I've walked many miles in my own shoes: raising three kids, teaching, working retail, being the youngest child, being married,  attending a small college, having A.D.D., being depressed,  writing a blog, and so on.  The list of shoes I haven't walked in is much longer: retiring, divorcing, raising an only child, raising a special needs child, being a nurse, working in a bank, owning a business, losing a home, living in a wheelchair, coaching a team, serving in the military, burying a parent or a child, and so on. Do I know what I would do If or When?  No. I only know what it's like to raise Luke, Hope, and James. I only know what it's like to be married to David (bless his heart).


It's tough remembering that I haven't walked in different shoes but easy to have ideas of what I would do in those shoes. Sometimes, my If and When clauses are about situations, but too often they're about others and how they're walking in their shoes. I couldn't possibly count the times I commented on how I would do things differently If and When I wore their shoes, only to find myself crashed, wounded, and blistered.
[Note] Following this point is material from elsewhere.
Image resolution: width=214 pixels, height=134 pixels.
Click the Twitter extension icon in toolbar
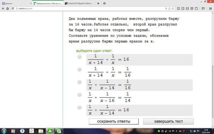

Luckily, God doesn't count them either because I'm forgiven for those times.

How can I know what I'll do When I'm a grandmother or a mother-in-law, when my daughter moves away, or when I have to give up the house and yard I love? And, what do I do with If? I can empathize with people whose shoe list resembles mine, but every situation is different.  I have friends with three kids, but they're not my kids.  I have friends who teach, but we have different students. I know many who are depressed, but I'm not living their lives.  Lately, I've realized there's only one way I can know what I'll do When, or what I can tell friends If they ask about their If and When.

My son, eat honey because it is good, And the honeycomb which is sweet to your taste; So shall the knowledge of wisdom be to your soul; If you have found it, there is a prospect, And your hope will not be cut off. Proverbs 24:13-14

The LORD remains near to all who call out to him, to everyone who calls out to him sincerely. Psalm 145:18

Call on God. Walk with Him. Search for His truth, His wisdom. Unfortunately, there are circumstances I can't control, but I can constantly work on my walk with God.  I've only walked in my own shoes, but so has He. If and When I work on this relationship, when I'm walking with Him and learning His wisdom, I don't have to worry about the When Shoes I haven't worn yet or the If shoes I may never wear. He walked in your shoes and knows your If and When before they happen.



Put your own shoes on and walk with God,




Speaking of shoes....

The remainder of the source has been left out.